The president has called the Tucson shootings "a tragedy for the entire country." He's headed there on Wednesday. A nation increasingly weary of anger and division will be listening.
Here’s my question to you: What can President Obama say in Tucson to ease the pain?
Interested to know which ones made it on air?
He can't. All he can do is acknowledge the pain. There is some comfort in simply having one's pain acknowledged.
Carol in Massachusetts writes:
He should be more community organizer, less professor. Pres. Obama should focus on the good people of America, heroes at the shooting site, health care providers... the things that make us more alike than different. And in the end, he should react as a father of two young daughters.
The president, by going to Tucson, shares his humanity. He can't ease the pain, but as a man and president he can share in it.
Marvin in Polo, Missouri writes:
Jack, I think that President Obama needs to use the tragedy in Tucson as an example of what we can expect in the future if we do not unite as a country and work together to solve the problems we face. He needs to tell the American people what their lives will be like if we continue to fight each other.
John in Alabama writes:
Jack, Sometimes there is nothing that can be said to ease the pain of those who have lost loved ones. President Obama's appearance at a memorial service alone is a strong sign that this nation mourns the loss of life in Tucson. The president's message should be very personal and directed to those whose loss is the greatest.

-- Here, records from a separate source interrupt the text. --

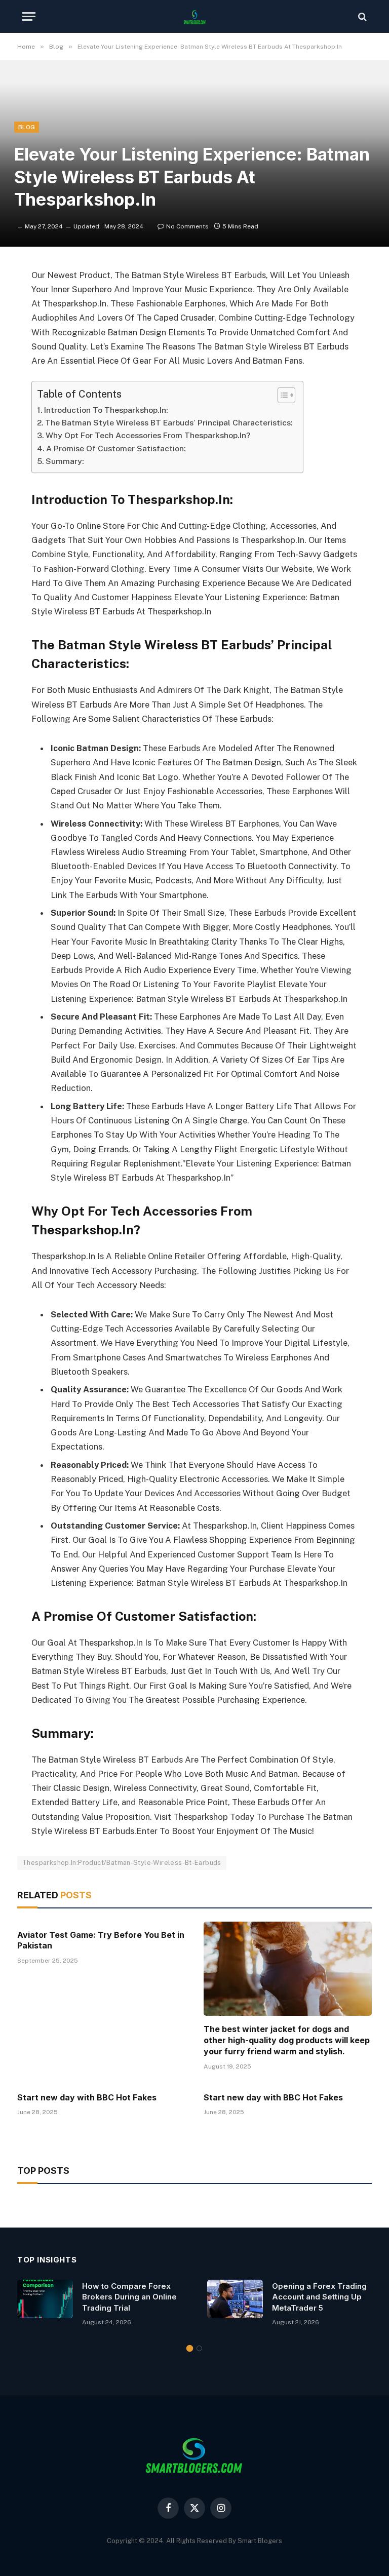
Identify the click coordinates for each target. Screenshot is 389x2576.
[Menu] (28, 16)
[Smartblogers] (194, 16)
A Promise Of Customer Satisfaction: (116, 448)
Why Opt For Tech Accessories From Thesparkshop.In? (148, 435)
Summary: (65, 461)
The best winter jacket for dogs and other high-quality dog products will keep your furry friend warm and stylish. (287, 2040)
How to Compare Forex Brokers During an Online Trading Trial (129, 2297)
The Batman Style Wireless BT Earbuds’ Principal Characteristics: (169, 422)
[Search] (361, 16)
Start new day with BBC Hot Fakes (87, 2097)
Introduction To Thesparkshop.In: (106, 410)
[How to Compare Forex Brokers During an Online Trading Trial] (45, 2299)
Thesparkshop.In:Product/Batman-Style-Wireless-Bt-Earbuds (121, 1862)
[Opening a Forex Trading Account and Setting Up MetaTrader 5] (235, 2299)
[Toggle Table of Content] (281, 395)
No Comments (187, 226)
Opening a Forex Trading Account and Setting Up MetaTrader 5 (319, 2297)
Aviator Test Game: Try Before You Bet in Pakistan (100, 1940)
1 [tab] (189, 2348)
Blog (26, 127)
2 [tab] (199, 2348)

Michael in New Mexico writes:
At an elementary school in Tucson, there is an empty desk. It belonged to a little girl whose classmates sit in shock and wait for an explanation. There is an empty bench in a court room where justice goes unanswered. In Washington, there is an empty seat where the voice of half a million people goes unheard. President Obama must give us back that voice, for justice, for the future of those children.